LOS ANGELES, CA, March 10, 2011 ( – A review of research carried out over 20 years suggests that UK doctors appear to consistently oppose euthanasia and physician-assisted suicide (PAS).

The findings – which appear in the latest issue of the journal Palliative Medicine, published by SAGE – come as no surprise to Alex Schadenberg of the Euthanasia Prevention Coalition (EPC).

“The fact that doctors are more likely to oppose euthanasia and assisted suicide is not surprising considering the fact that these issues directly affect their medical practise,” Schadenberg told LifeSiteNews. “Further to that, studies have shown that palliative care doctors and medical specialists who care for people with disabilities or the frail elderly are usually the strongest opponents of euthanasia and assisted suicide.”

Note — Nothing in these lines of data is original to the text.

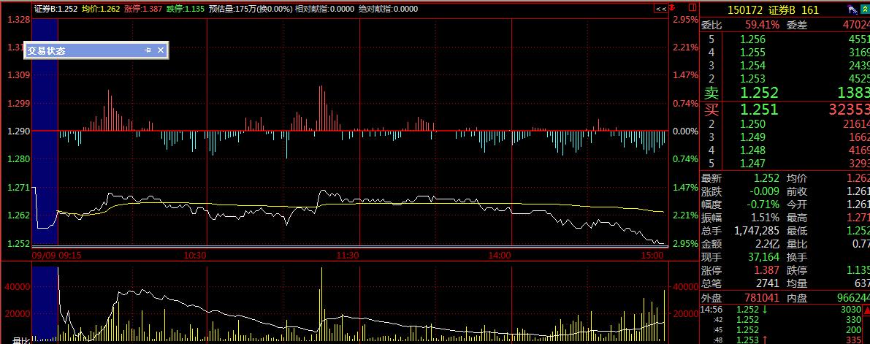Click the 09/09 09:15 time axis label
The width and height of the screenshot is (870, 344).
tap(56, 256)
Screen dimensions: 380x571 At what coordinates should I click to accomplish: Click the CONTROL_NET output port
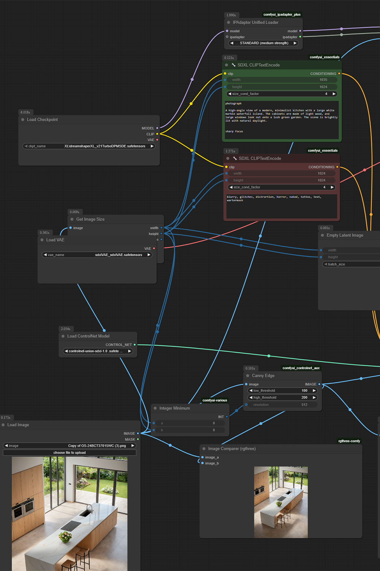[x=135, y=345]
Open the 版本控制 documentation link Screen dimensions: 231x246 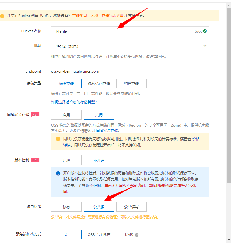tap(94, 185)
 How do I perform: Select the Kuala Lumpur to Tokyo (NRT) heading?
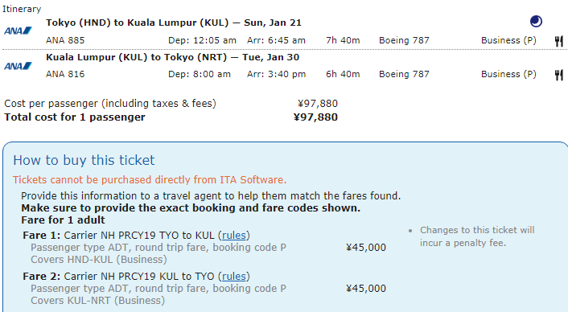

The study, carried out by Dr Ruaidhrí McCormack and colleagues Dr M Clifford and Dr M Conroy at the Department of Palliative Medicine, Milford Care Centre, Limerick, Eire, searched through literature from 1990 to 2010 and found 16 key studies. These examined UK doctors’ attitudes to either assisted voluntary euthanasia (AVE), or PAS, or both.

The majority of doctors opposed AVE in all of the studies but one (11 of the studies examined attitudes to AVE). The majority of doctors were against PAS in eight of the ten studies examining this topic. Six studies asked doctors if they would perform these practices were they made legal, and on average only about a quarter would be willing (PAS: 25 percent, AVE: 23 percent).

The study attempted to restrict consideration to cases of AVE and PAS where there was patient request and consent.  However, Schadenberg points out that other studies have shown that it is often not that straightforward. “The Dutch euthanasia report from 2005 showed that 550 deaths were without explicit request or consent,” he said.

A recent study from Belgium showed that 32% of all euthanasia deaths in the Flanders region of Belgium occurred without explicit request or consent. Another study showed that 47% of all euthanasia deaths in the Flanders region of Belgium were not reported.

In the current study, one of the strongest predictors of a doctor’s unwillingness was religiosity, with the most faithful least likely to consider assisting death, or supporting its UK introduction. Other factors consistently highlighted were that palliative care reduces suffering and limits the need for assisted dying.

Schadenberg said that a similar opinion against euthanasia and assisted suicide has been seen in North America. “The reality is that the more people examine the issue of euthanasia, the more they agree that with euthanasia, choice is an illusion, and many peoples lives are directly threatened when legalized,” he said.